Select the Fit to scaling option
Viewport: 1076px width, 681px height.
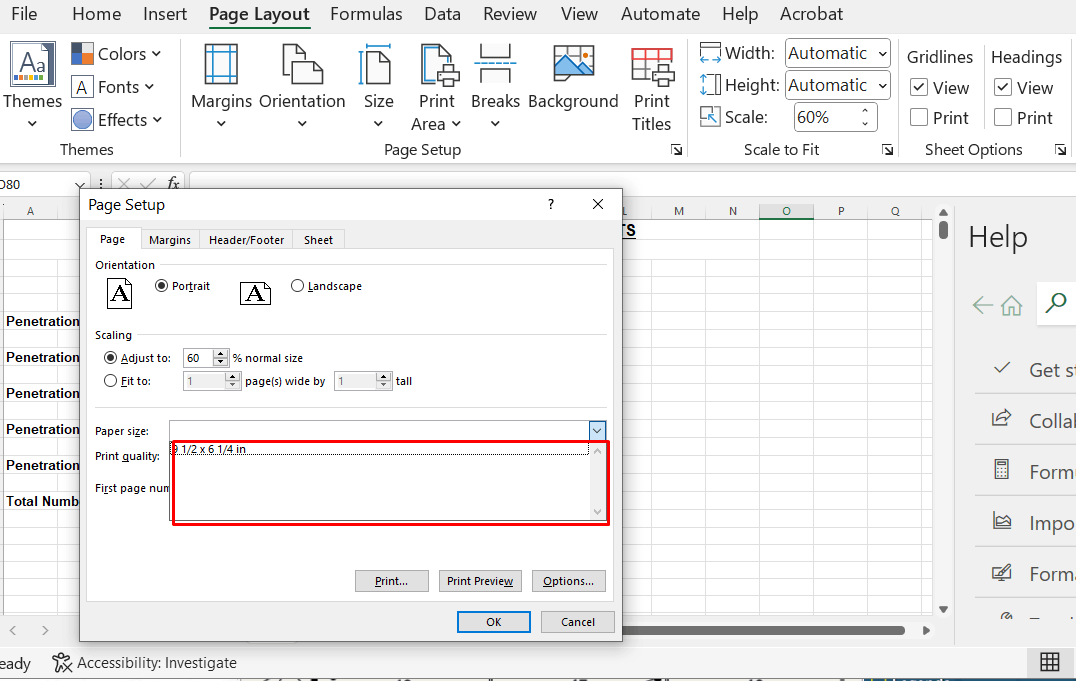pos(110,380)
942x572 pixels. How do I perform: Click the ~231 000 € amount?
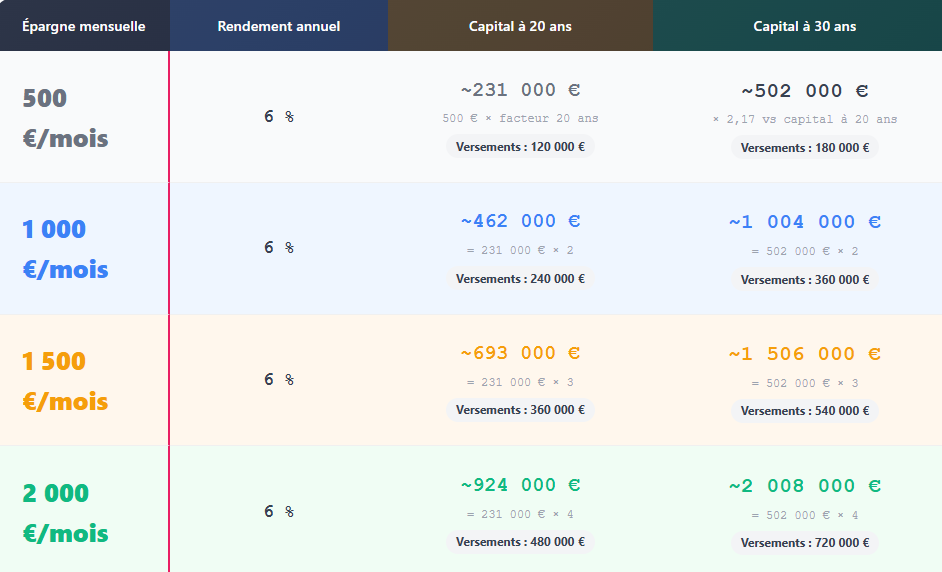pos(520,90)
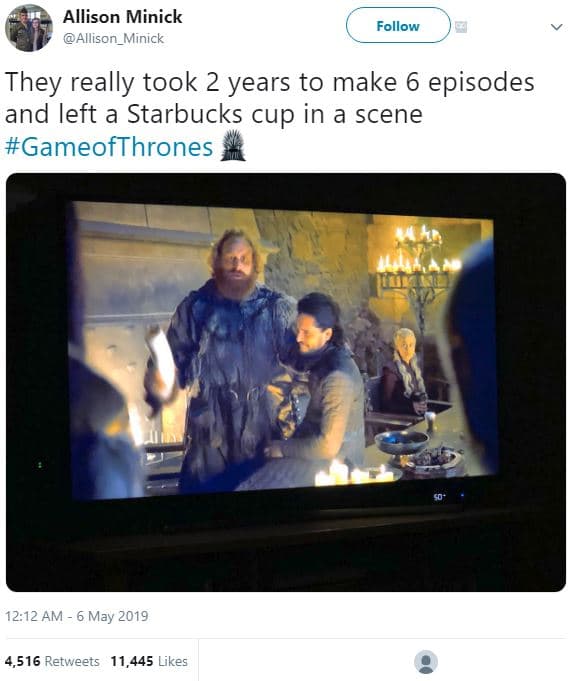579x681 pixels.
Task: Click the small icon beside Follow
Action: (x=461, y=27)
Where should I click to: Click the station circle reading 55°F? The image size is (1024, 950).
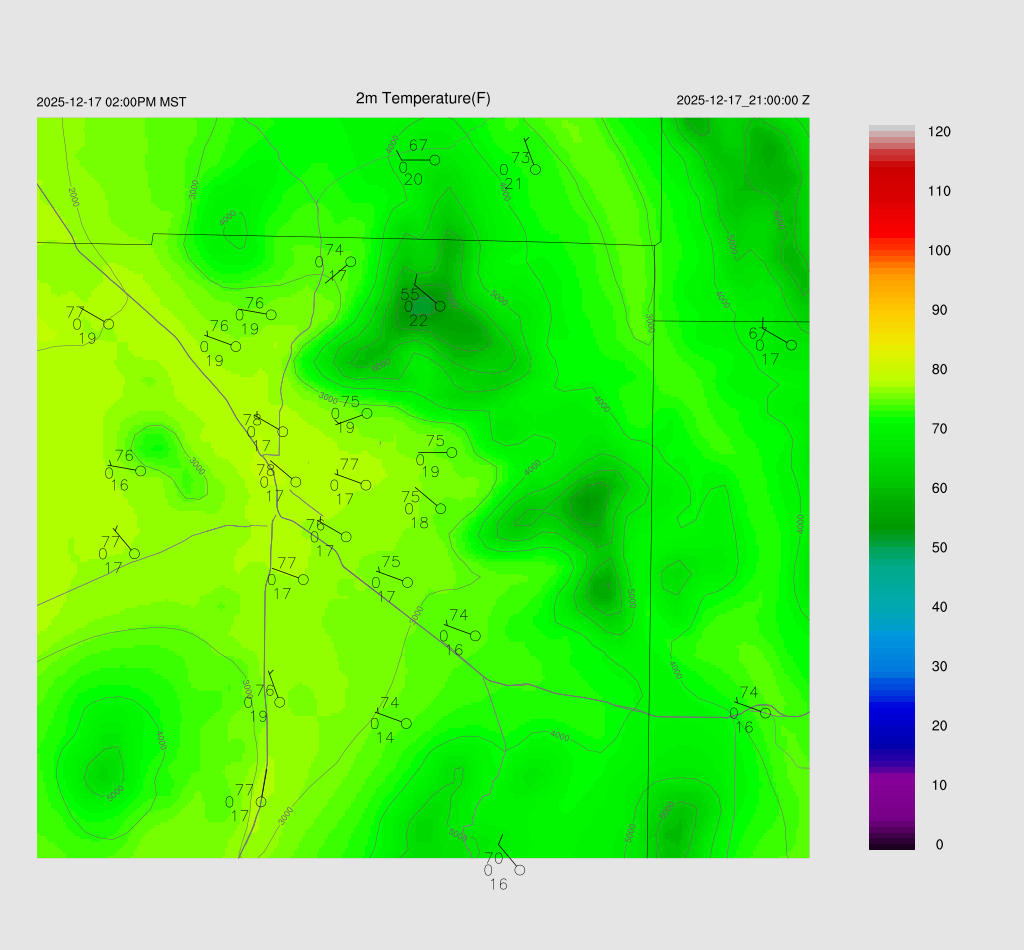click(439, 306)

------------------------

# Action item
Please output the lines from the line that holds "Where should I" through the final line of the material above, both included. Each line must match exactly, and pictures must be excluded.

# Completed exercise
Where should I click to: Click the station circle reading 55°F? The image size is (1024, 950).
click(439, 306)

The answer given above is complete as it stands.